There were affinities, however oblique, among these two very different artists, as well as a third (and a fourth?) – Ami Tallman, whose oil/gouache/watercolor (and ink and pencil) works on paper pulled us into a very concrete microcosmic sphere of objects, still lifes, halls and galleries (shades of those Baudelairean arcades!), fixtures, and drawing room interiors – slightly pompous but also slightly déraciné, conveying a sense of evacuation not too far removed from Feser’s streetscapes – with both aspects of ‘curiosity’ and alienation heightened, enriched by a warm, saturated palette of near-psychidelic intensity. (The alien quality is further emphasized by strokes of enamel worked over portions of the surface.) Tallman has a sure technique, a formal and tonal control that is almost breath-taking, and above all a sharp eye and a wit to match it.

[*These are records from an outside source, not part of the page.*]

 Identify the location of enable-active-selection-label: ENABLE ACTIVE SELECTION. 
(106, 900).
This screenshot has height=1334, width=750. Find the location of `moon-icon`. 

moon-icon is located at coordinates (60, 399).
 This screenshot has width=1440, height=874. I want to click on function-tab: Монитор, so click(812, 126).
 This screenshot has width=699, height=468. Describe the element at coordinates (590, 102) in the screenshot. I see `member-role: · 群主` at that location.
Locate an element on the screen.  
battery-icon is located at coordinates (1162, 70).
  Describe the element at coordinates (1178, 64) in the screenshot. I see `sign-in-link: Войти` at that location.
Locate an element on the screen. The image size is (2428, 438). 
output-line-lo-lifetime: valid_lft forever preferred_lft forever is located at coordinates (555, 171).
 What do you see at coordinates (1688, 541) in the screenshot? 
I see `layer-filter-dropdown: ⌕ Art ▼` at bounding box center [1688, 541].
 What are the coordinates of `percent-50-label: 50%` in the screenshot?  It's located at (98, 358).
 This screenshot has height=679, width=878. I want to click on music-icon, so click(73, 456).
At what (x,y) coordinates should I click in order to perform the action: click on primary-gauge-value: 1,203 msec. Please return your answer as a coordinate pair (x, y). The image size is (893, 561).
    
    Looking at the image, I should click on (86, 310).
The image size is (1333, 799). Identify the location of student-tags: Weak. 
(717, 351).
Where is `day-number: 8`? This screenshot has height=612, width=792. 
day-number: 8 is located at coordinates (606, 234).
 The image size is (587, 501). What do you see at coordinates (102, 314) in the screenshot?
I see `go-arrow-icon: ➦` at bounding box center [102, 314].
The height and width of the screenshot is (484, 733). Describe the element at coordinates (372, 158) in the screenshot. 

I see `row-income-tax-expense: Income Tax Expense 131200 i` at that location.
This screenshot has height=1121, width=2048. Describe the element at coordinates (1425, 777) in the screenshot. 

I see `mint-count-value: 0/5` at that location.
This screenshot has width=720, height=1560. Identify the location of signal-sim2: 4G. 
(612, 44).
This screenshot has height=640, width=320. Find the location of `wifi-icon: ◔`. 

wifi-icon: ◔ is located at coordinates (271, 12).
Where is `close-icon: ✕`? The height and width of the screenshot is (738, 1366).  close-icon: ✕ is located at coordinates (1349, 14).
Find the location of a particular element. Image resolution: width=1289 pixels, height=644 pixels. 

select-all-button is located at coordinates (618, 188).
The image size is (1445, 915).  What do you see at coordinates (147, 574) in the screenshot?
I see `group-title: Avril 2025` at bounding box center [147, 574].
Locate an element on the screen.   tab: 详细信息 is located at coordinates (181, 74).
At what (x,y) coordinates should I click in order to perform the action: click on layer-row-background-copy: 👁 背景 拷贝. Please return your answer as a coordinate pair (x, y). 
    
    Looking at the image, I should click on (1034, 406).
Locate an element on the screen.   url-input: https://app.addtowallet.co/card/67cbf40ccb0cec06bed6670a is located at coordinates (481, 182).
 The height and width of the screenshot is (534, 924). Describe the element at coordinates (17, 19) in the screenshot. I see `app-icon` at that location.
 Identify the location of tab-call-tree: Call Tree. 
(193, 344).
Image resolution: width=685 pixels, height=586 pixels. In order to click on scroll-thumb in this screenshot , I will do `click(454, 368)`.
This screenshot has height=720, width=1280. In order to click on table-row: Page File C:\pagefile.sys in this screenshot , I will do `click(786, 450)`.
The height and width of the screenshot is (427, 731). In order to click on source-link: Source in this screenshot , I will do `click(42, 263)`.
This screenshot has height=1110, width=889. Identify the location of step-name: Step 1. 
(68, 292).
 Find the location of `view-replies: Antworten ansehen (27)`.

The cabinet of curiosities closed fittingly with a suite of photograph C-prints from Adrien Missika’s Safari Classique series. (A Bas Louter portrait in charcoal shared the wall.) What appeared to be miniature landscapes – artful and somewhat romanticized composites of photographed foregrounds and painted backgrounds, photo-realist painting, or some combination of the two – turned out to be fragments of natural history museum dioramas (in fact, taken at the American Museum of Natural History in New York) – just the sort of thing I’d pick up from Deyrolle or a bord-de-la-Seine-bouquinist after a day wandering around Paris. (If there is a hint of nostalgia here, I think it’s probably my own: Paris me manque, and the Natural History Museum was always one of my favorite places in New York.)
The American writer Edmund White has noted that in recent years even Parisian-style flânerie veers far from the familiar, bourgeois boulevards of St. Germain des Près, Batignolles, Montparnasse, etc. into the most exotic ethnic quartiers of the city – even the banlieues. With fette, it seems to be the more or less consistent policy: to keep an open eye and an open door.